For follow-up discussion and general commentary on the topic. Comments are sorted chronologically.
I think it is very much like Christmas and the Pagen holiday Saturnalia.
Martin Luther, is to be the very first person to bring a Christmas tree into his house?
I understand, what you are saying, but I am not sure how your response really answers the question. Perhaps you could explain to the questioner the relationship between the pagan rituals and that bunny and those eggs. I' m just sayin... :-)
Oh I didn't know Martin Luther invented the Christmas tree.
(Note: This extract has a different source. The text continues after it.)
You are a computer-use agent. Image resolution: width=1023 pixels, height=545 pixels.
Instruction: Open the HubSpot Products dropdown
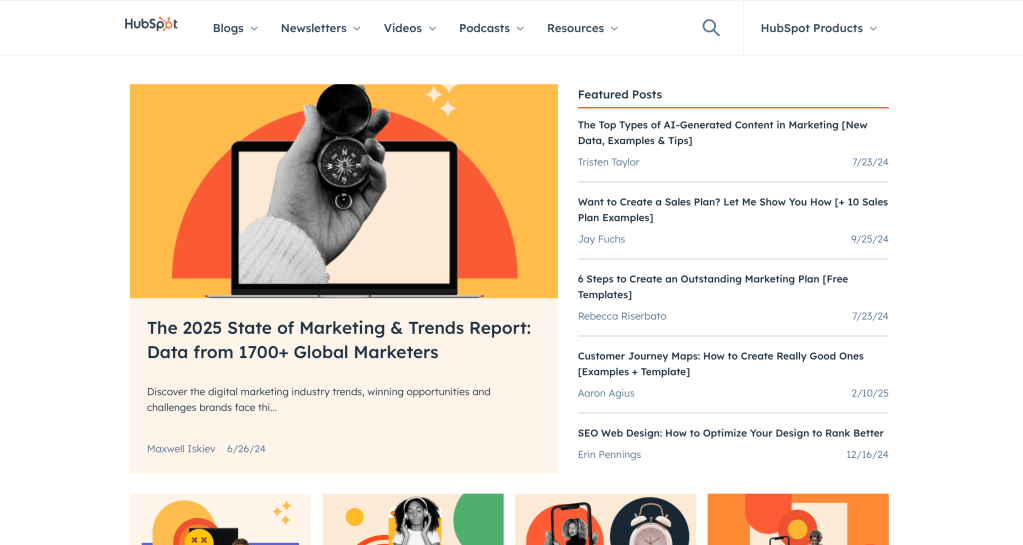click(818, 28)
Evergreen trees in combination with the Winter Solstice were around long before Martin Luther, as far back as Babylon, and some cultures had logs or branches that they brought into the house. There is a legendary story that Martin Luther in the 1500s was the first to bring a tree into his home and decorate it, but there is no history behind this legend. However, 'Christmas Trees' as we see them now did originate in Germany, the first recorded being in 1521.
""the Christmas or fir tree, which people set up in their houses, hang with dolls and sweets, and afterwards shake and deflower. . . Whence comes this custom I know not; it is child's play . . . Far better were it to point the children to the spiritual cedar-tree, Jesus Christ." - Johann Dannhauer, 'The Milk of the Catechism', 1650.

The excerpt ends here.